Gather each line in the records below that contains the word "Toggle", and copy every such line in full.

=-=-=-=-=

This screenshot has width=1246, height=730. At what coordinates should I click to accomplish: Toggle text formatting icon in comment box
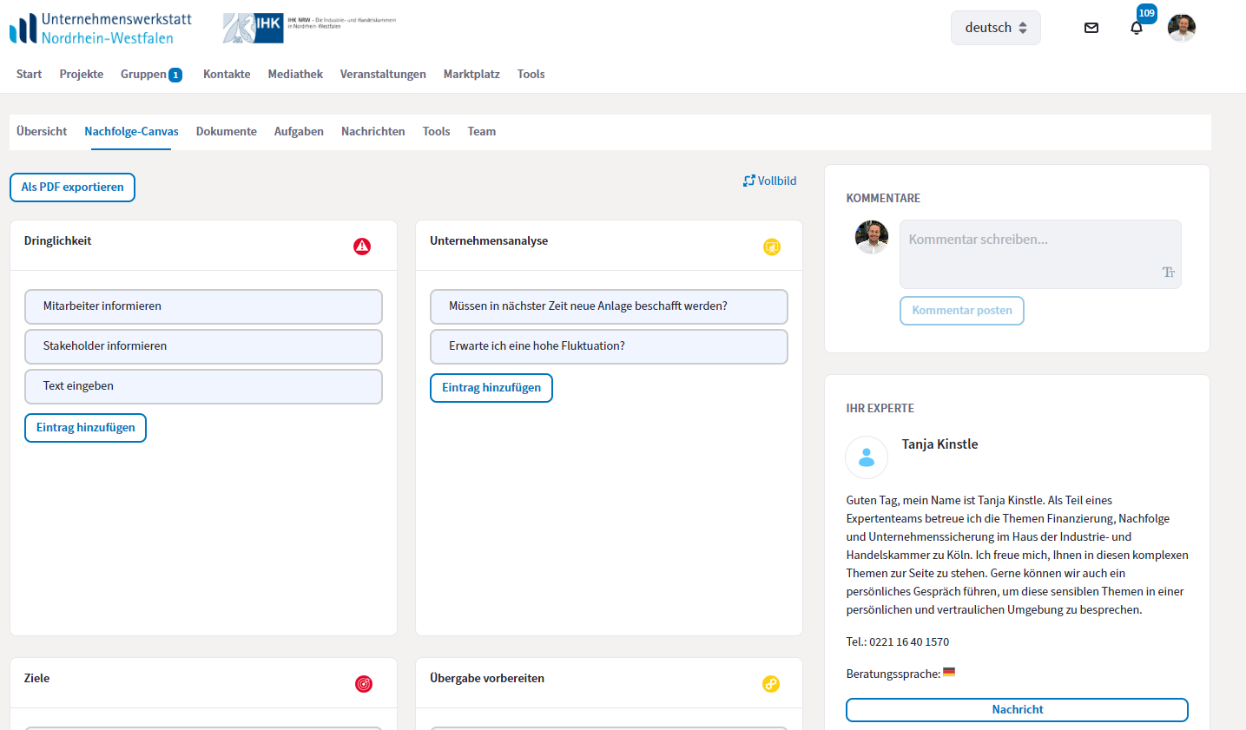pos(1168,273)
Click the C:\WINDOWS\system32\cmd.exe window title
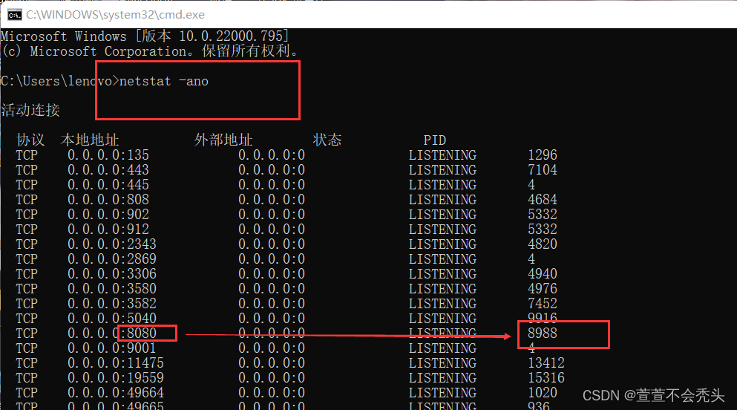The image size is (737, 410). [115, 14]
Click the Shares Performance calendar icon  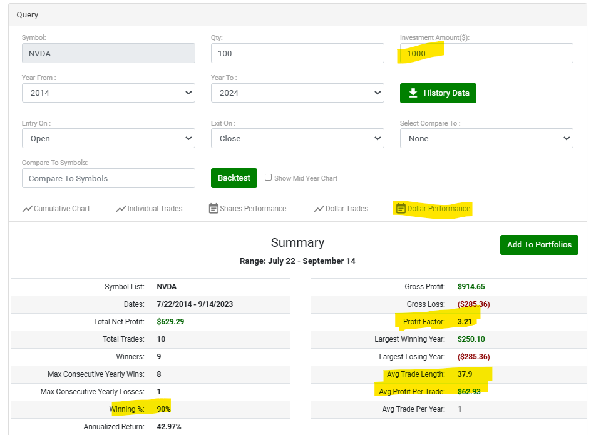pos(213,208)

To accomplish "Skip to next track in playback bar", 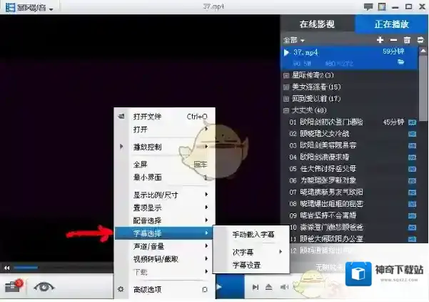I will pyautogui.click(x=255, y=287).
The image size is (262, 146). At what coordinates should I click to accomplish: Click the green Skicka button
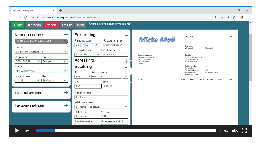click(18, 25)
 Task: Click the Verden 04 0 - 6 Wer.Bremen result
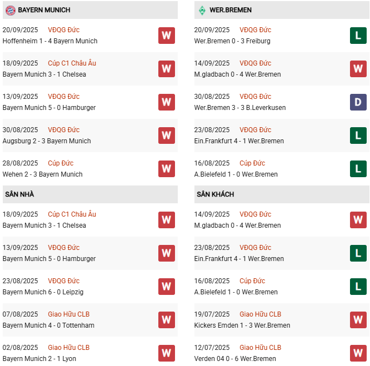[x=237, y=359]
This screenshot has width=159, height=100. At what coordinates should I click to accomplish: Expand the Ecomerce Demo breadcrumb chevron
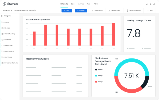(36, 11)
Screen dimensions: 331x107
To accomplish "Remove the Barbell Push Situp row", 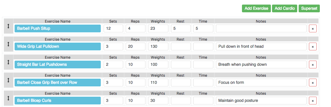I will [x=313, y=29].

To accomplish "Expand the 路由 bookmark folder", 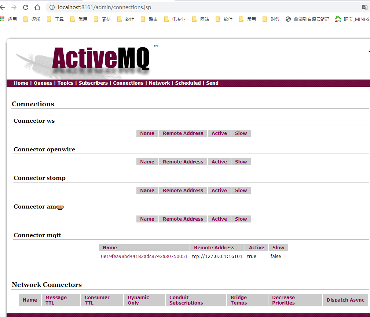I will [x=149, y=19].
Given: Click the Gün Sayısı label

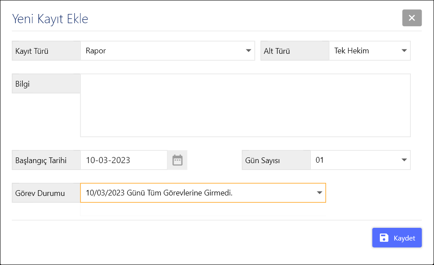Looking at the screenshot, I should point(262,160).
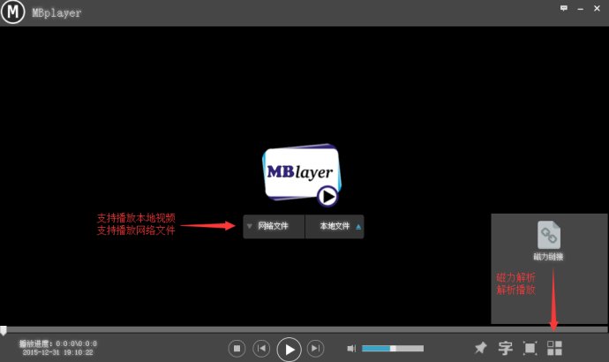
Task: Open subtitle settings (字 icon)
Action: click(x=505, y=348)
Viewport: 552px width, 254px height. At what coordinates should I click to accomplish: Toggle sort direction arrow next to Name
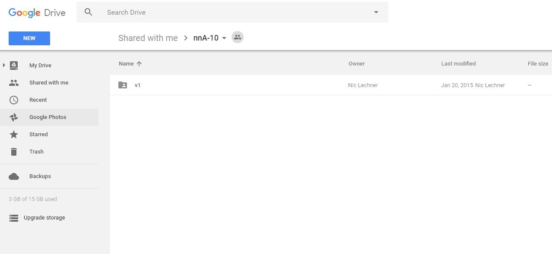(x=139, y=64)
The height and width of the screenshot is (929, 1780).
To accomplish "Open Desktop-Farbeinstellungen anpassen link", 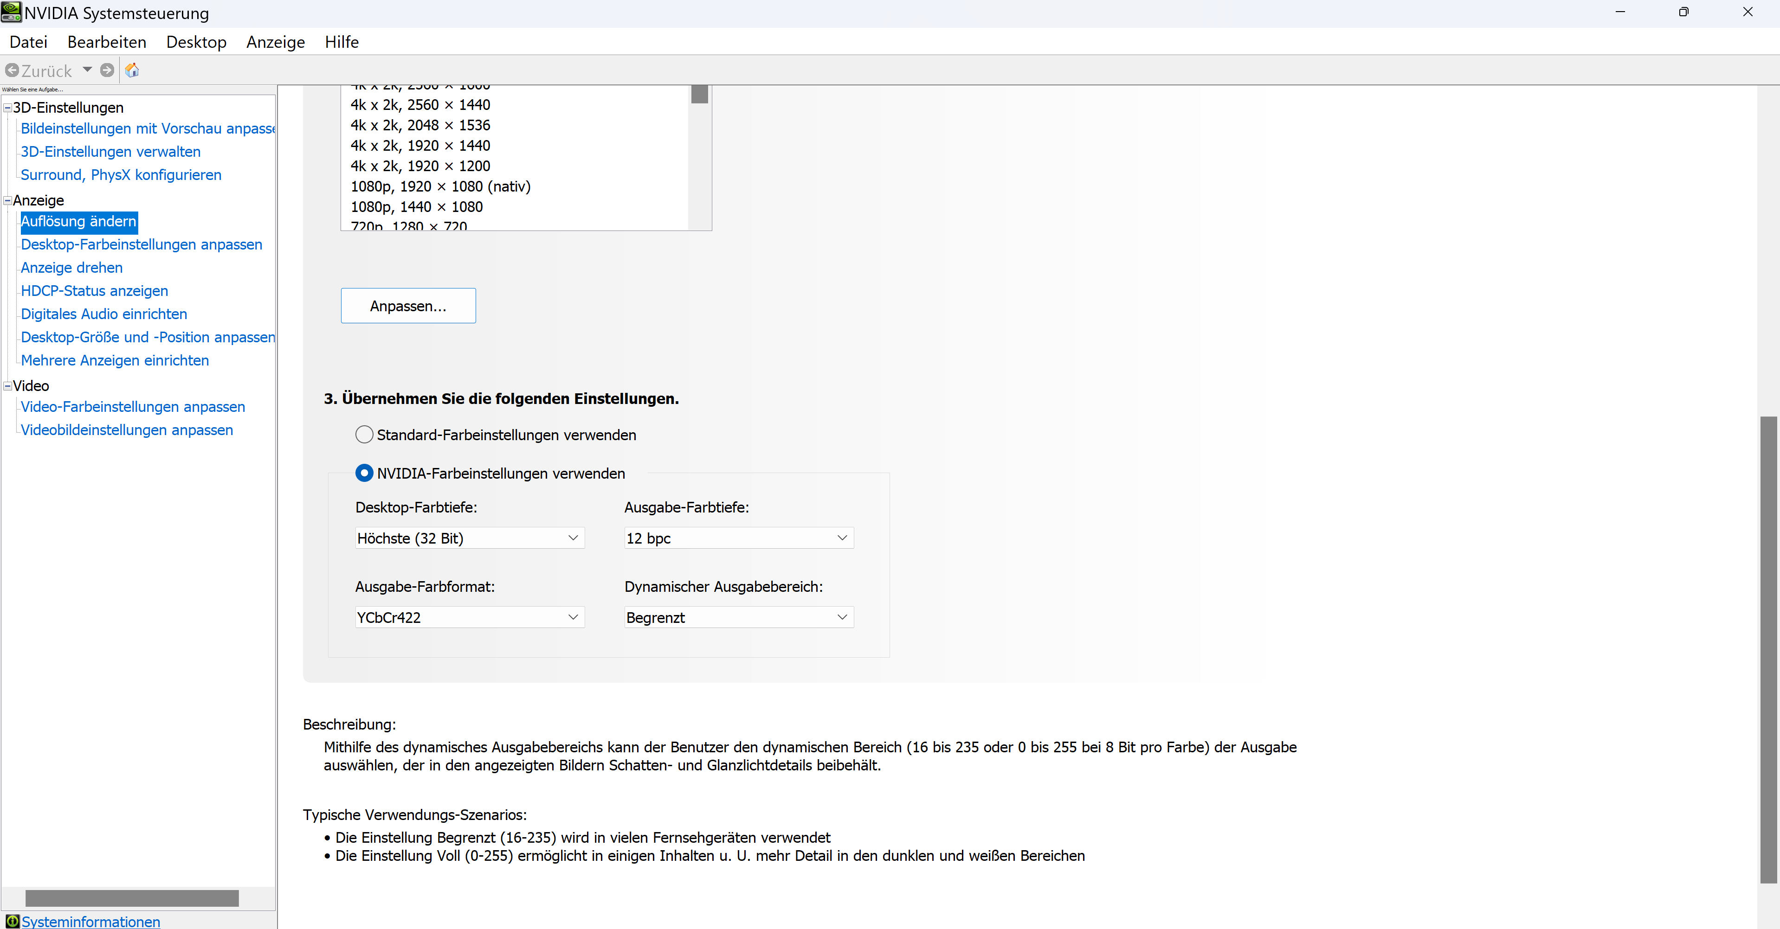I will click(141, 245).
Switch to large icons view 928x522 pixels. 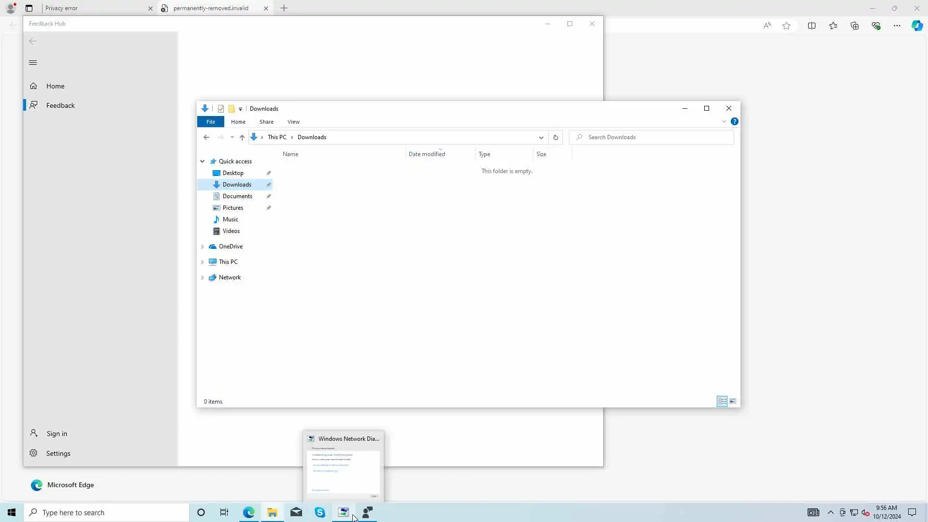coord(733,402)
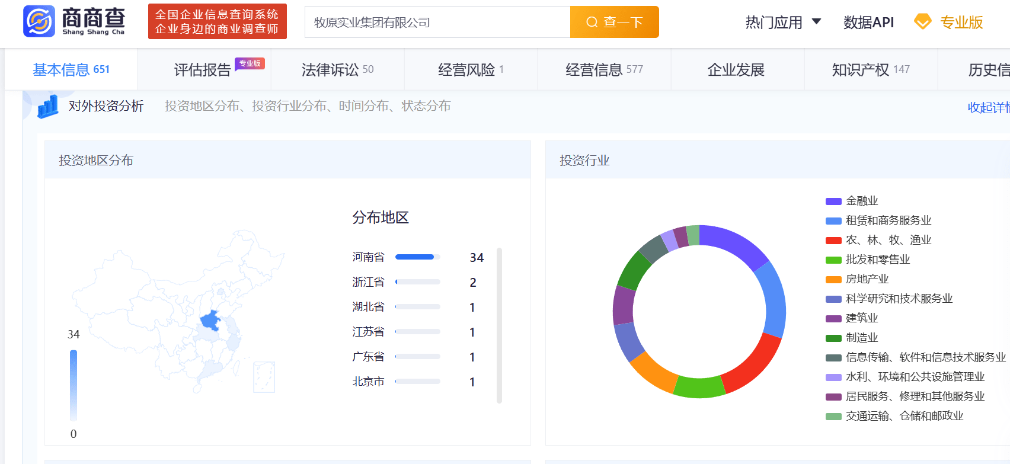
Task: Click the search magnifier icon in button
Action: (592, 23)
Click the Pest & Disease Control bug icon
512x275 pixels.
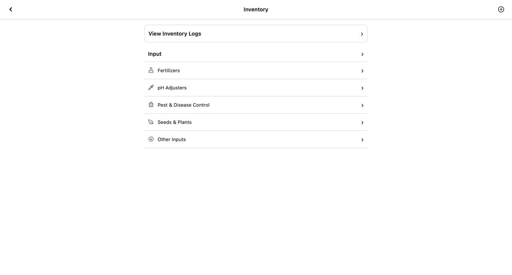click(x=151, y=105)
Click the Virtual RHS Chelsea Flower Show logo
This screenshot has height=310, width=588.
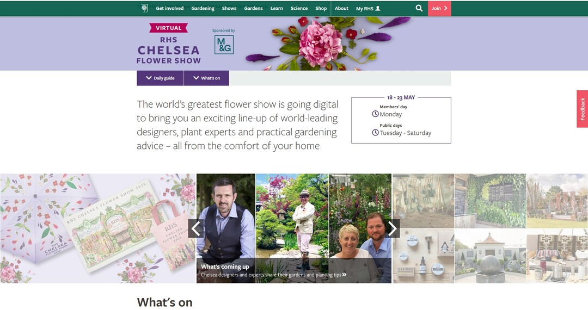click(168, 44)
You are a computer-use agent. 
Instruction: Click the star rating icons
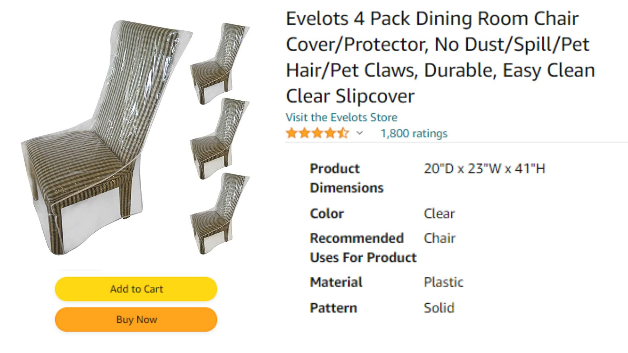[317, 133]
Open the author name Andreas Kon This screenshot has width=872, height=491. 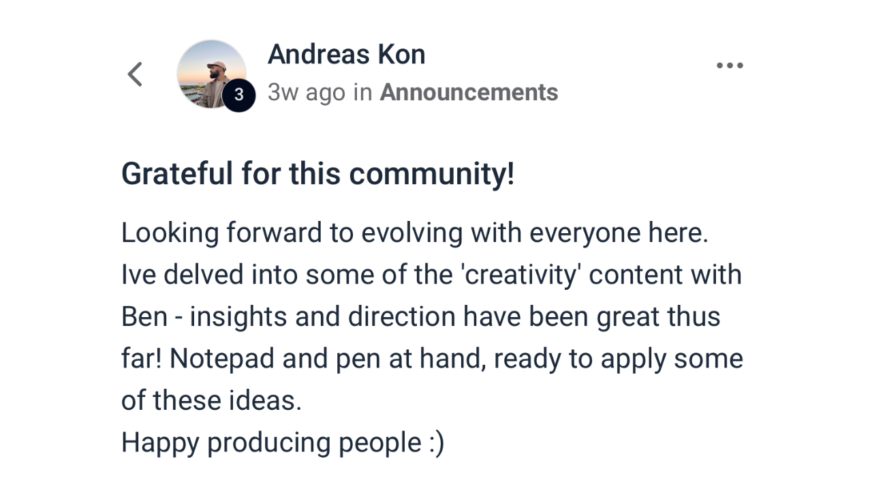coord(346,55)
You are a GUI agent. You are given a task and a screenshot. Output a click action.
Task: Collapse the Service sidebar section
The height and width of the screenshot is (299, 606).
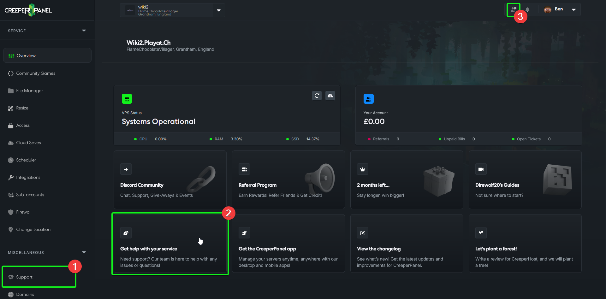[x=84, y=31]
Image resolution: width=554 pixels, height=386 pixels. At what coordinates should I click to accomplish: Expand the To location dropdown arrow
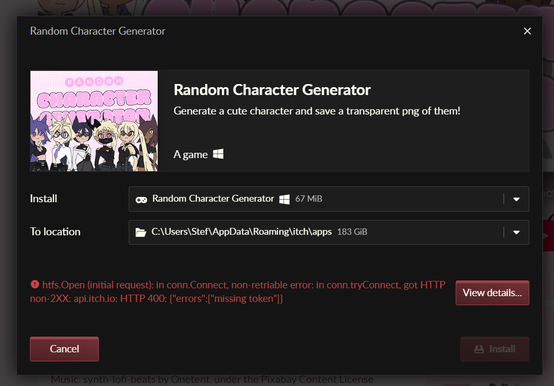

=-=-=-=-=

THE SOLUTION.
This screenshot has width=1246, height=730. At what coordinates should I click to accomplish: Toggle text formatting icon in comment box
Viewport: 552px width, 254px height. At what coordinates should I click to accomplish: Toggle sort direction arrow next to Name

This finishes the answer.